I don’t know why I didn’t see it. Stockholm Syndrome has been out of the news for some time.
I first encountered the term many years ago regarding the kidnapping of Patricia Hearst. She was an heiress of the Hearst family fortune who was kidnapped and then turned up in a bank heist where security cameras captured footage of her assisting the bank robbers who were her kidnappers. She was shown with rifle in hand. She had joined them and was part of their robbery.
No one could understand why she would do such a thing. The Stockholm Syndrome was cited as an explanation. To be clear it is not a psychological diagnosis. It is a way of understanding the emotional response some people have to their captors or abusers. According to Dan Brennan in WebMD (April 23, 2021), “This seems to happen over days, weeks, months, or years of captivity and close contact to the captor. A bond can grow between the victim and the captor.” Victims often help pay for the captors’ legal bills.
There is not much research on the issue because there are not that many people who experience it as individuals. I think what the researchers have missed is that it can apply to groups as well as a nation. I think that this may answer the question of why so many people in the Republican Party and in our nation have fallen under the spell of Trump.
Here is what a researcher found as characteristics of those who possess this syndrome. C S Sundaram in 2013 wrote an article, “Stockholm Syndrome” in Salem Press Encyclopedia, that includes the following to point out that it is paradoxical for the captives to feel the opposite of fear and disdain but sympathy for their captor. It doesn’t make sense to those who are looking on similar as the Hearst case.
Here are the four key components that Sundaram cites regarding individuals having this syndrome. “A hostage’s development of positive feelings towards the captor. No previous relationship between hostage and captor. A refusal by hostages to cooperate with police forces and other government authorities. A hostage belief in the humanity of the captor, ceasing to perceive them as a threat, when the victim holds the same values as the aggressor.”
Why does this occur? There are numerous explanations, but specifically for the politics of Washington, social justice, and our nation who can’t understand why we are in the state we are in, it is because by taking this position, the victim believes he or she will get that power in the future, as well as protection, and money. It is the same line of reasoning that Steven Levitt explored in his book, Freakonomics, regarding why drug dealers still live with their mothers. They do this because their mental calculus has their eyes on riding around in the big car with lots of money. The street guys and girls don’t make much money but are incentivized by those psychological desires of power, protection, and money. They also feel that the drug lord will always take care of them and come through for them putting his self-interest aside.

Stored items:
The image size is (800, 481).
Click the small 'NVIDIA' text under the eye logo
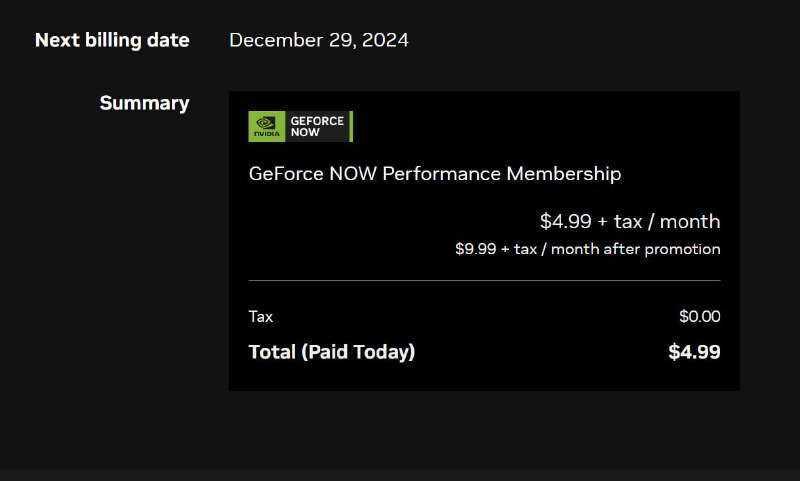tap(267, 134)
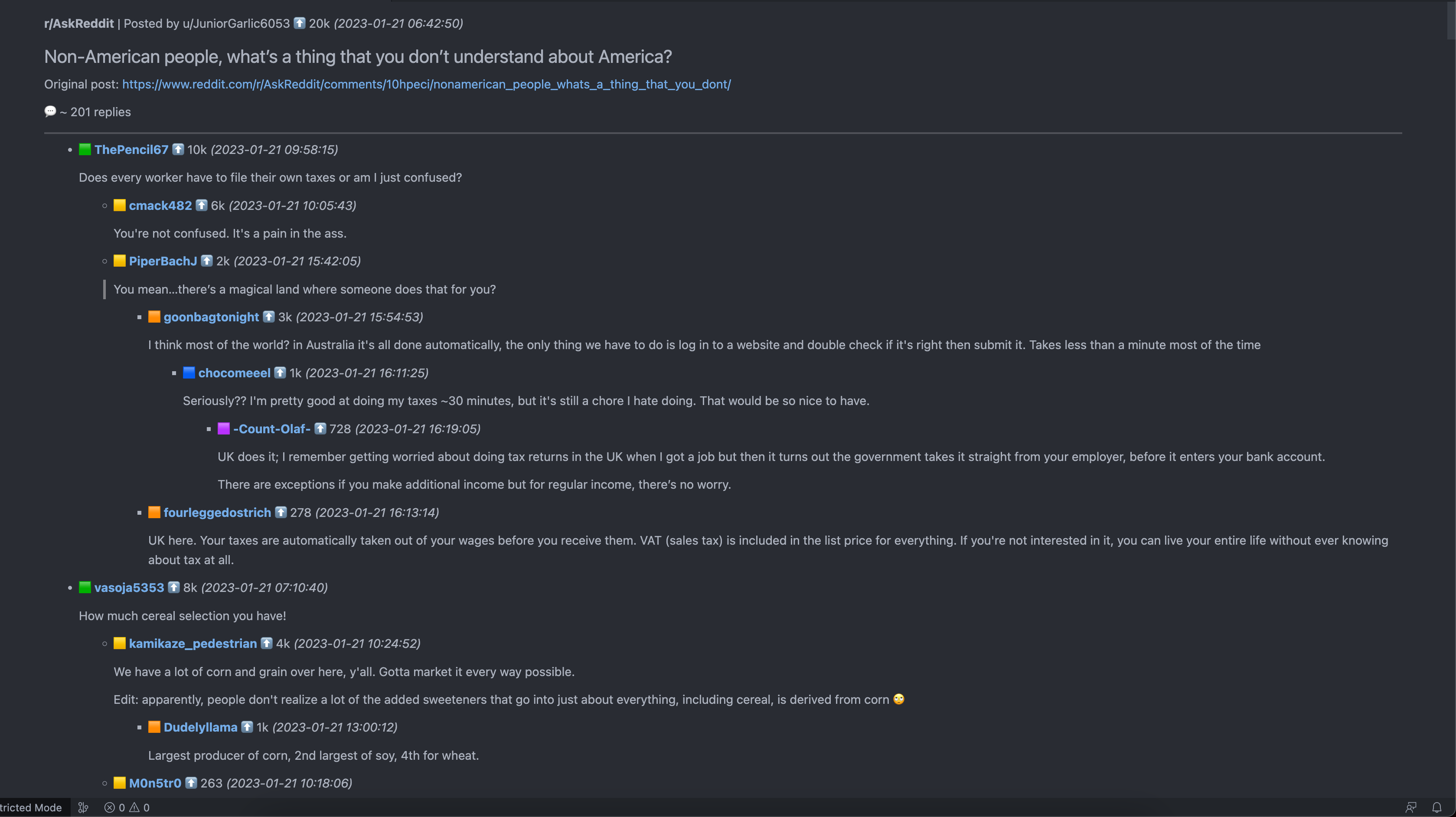This screenshot has height=817, width=1456.
Task: Open kamikaze_pedestrian user link
Action: pos(193,644)
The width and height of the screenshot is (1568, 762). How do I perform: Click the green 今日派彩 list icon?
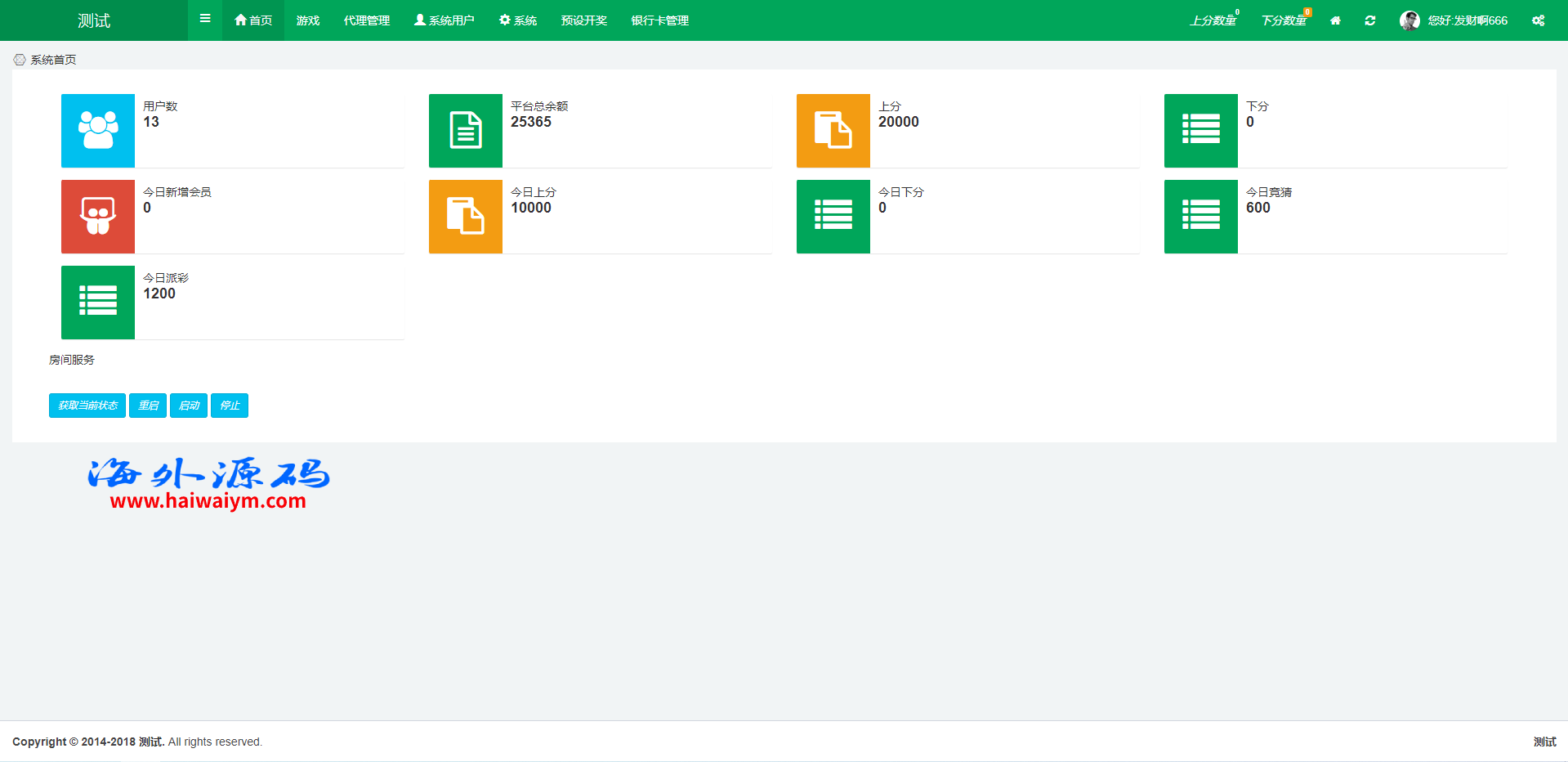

- **Exercise set**:
1) Answer from the piece on Stockholm Syndrome:
(a) Whose kidnapping first brought the term to the writer's attention?
(b) What date accompanies Dan Brennan's WebMD citation?
(c) In which publication did C S Sundaram's 2013 article appear?
2) Resume the piece on Stockholm Syndrome right after its final sentence.

- **Answers**:
1)
(a) Patricia Hearst
(b) April 23, 2021
(c) Salem Press Encyclopedia

2)
I think that we have been missing the boat in terms of why Trump (the captor) holds so many bright engaging people, like the robbers and Patty Hearst, in his spell. There is one other attribute that creates the Stockholm Syndrome, first named in 1973 by Nils Bejerot, a criminologist in Stockholm, Sweden regarding a confusing reaction to hostages in a bank raid and how they felt about their captor. What creates the syndrome is being in an emotionally charged situation for a long time. People said that we could not stand four more years of the emotional rollercoaster that we were on with Trump. We felt relief with the election of Biden. Now we are confused about the Republicans and Trump’s behavior. Today after McConnell and Schumer worked out a deal that showed bipartisan efforts, Trump and a good many Republicans chastised McConnell with personal attacks. He was a threat to their (captor) Trump, albeit in Levitt’s language, their drug Lord. What Levitt points out throughout his entire book is that conventional wisdom doesn’t often make sense to us. We need to think in unconventional ways at times. Understanding something enables us to move forward. That has been a central axiom of my life.
The further interesting thing for me is that it wasn’t a psychologist or psychiatrist who came up with this theory and it still is not listed in psychiatric categories. It was a criminologist. It takes a criminologist to know a criminal. How many felons did Trump have in his administration who came through his revolving door of appointments and then positions were filled with further examples of moral failure? How many cases are now in court looking for indictments against him for a variety of crimes? Only a criminologist who understands criminal behavior could point us in the right direction.
January 6 was the Stockholm Syndrome on steroids!